Behind the Paper : Biofilm-associated Bacterial Amyloids Dampen Inflammation In The Gut: Oral Treatment With Curli Fibres Reduces The Severity Of Hapten-Induced Colitis In Mice
The npj Biofilms and Microbiomes team asked me to talk about the research behind our paper, published earlier this year in the journal. Here’s what we discussed…
npj Biofilms and Microbiomes: What was the main aim of your research and why did you decide to investigate this?
There is a growing interest in identifying the members of microbiota that provide beneficial health effects. In this context, microbes that promote a healthy gut function are in the spotlight for inflammatory bowel disease (IBD) research, since IBD patients suffer from dysbiosis.
Given the underlying reason for IBD is still not known and there is a risk in introducing probiotics in patients where the gut barrier is broken, we wanted to take a different approach and identify bacterial components that drive a healthy intestinal environment.
__________________________________________________
Reproduce the interview on biofilm-associated bacterial amyloids in the gut word for word, in full.

## Information supplied
__________________________________________________
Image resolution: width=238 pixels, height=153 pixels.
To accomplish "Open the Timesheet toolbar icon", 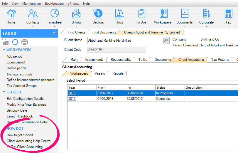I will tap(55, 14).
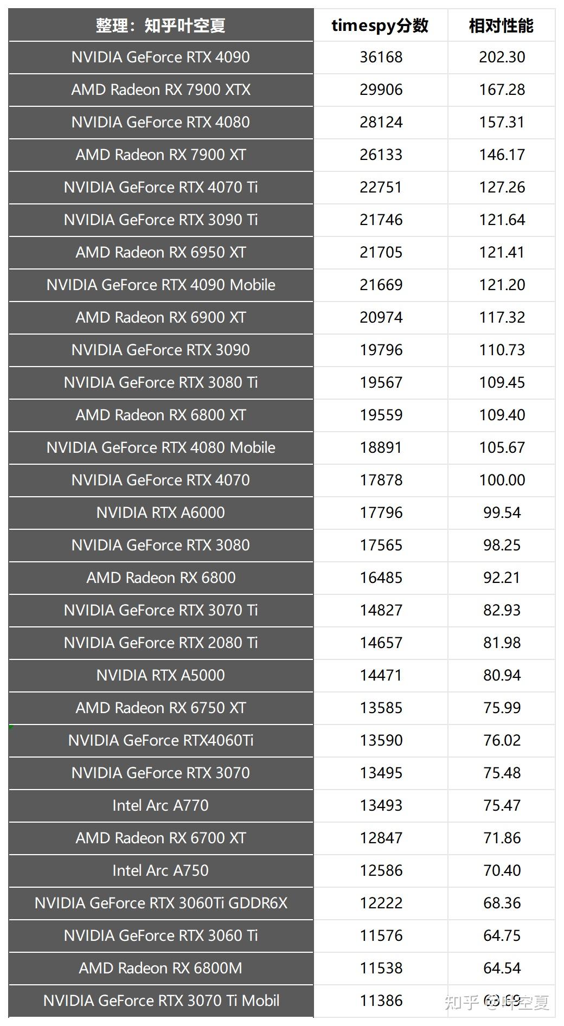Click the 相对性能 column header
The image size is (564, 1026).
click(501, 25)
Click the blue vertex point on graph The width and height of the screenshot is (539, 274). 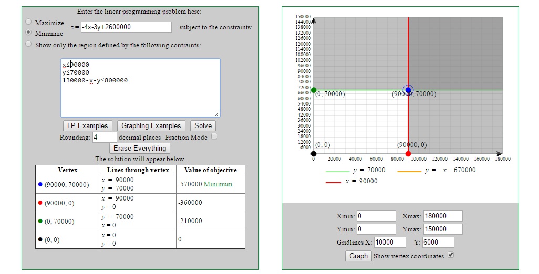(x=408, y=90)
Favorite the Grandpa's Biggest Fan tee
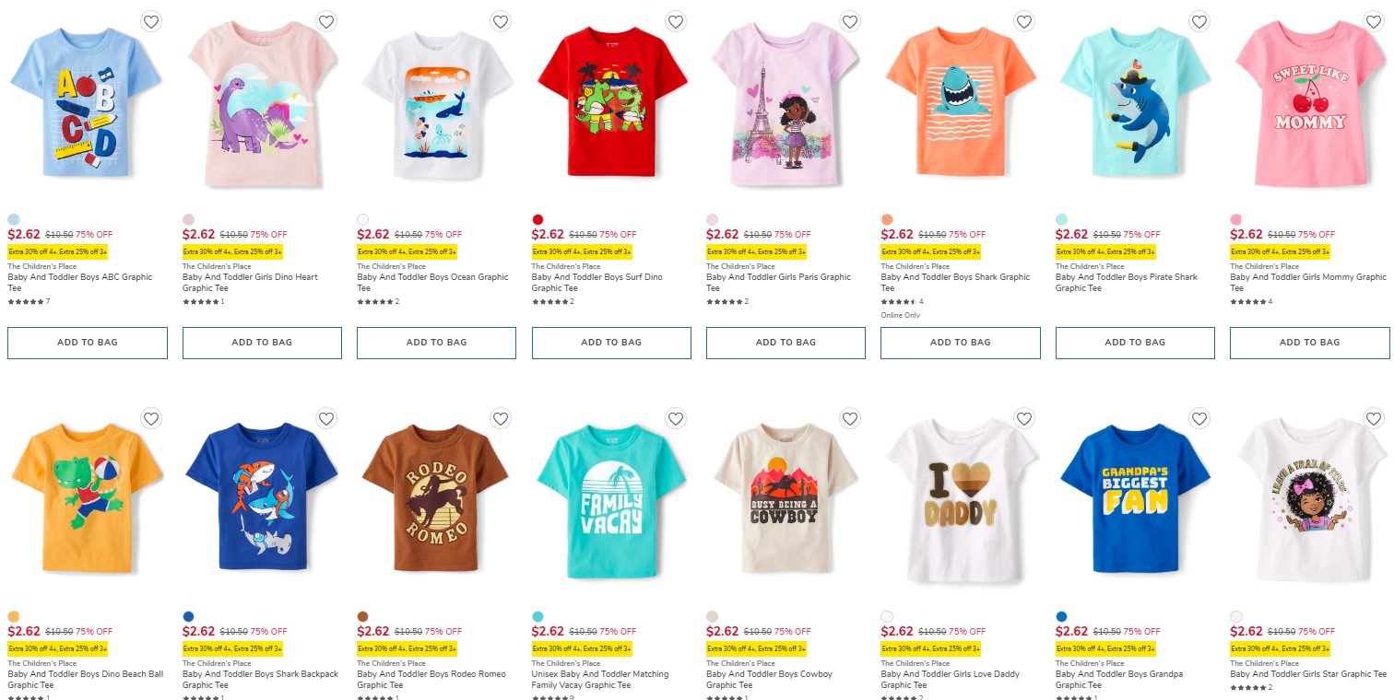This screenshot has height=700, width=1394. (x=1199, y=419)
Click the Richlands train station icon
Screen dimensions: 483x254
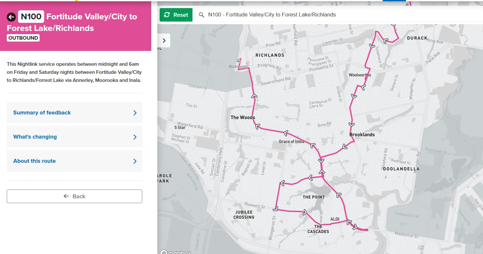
__________________________________________________
## Output for this task
Behind the Paper : Biofilm-associated Bacterial Amyloids Dampen Inflammation In The Gut: Oral Treatment With Curli Fibres Reduces The Severity Of Hapten-Induced Colitis In Mice
The npj Biofilms and Microbiomes team asked me to talk about the research behind our paper, published earlier this year in the journal. Here’s what we discussed…
npj Biofilms and Microbiomes: What was the main aim of your research and why did you decide to investigate this?
There is a growing interest in identifying the members of microbiota that provide beneficial health effects. In this context, microbes that promote a healthy gut function are in the spotlight for inflammatory bowel disease (IBD) research, since IBD patients suffer from dysbiosis.
Given the underlying reason for IBD is still not known and there is a risk in introducing probiotics in patients where the gut barrier is broken, we wanted to take a different approach and identify bacterial components that drive a healthy intestinal environment.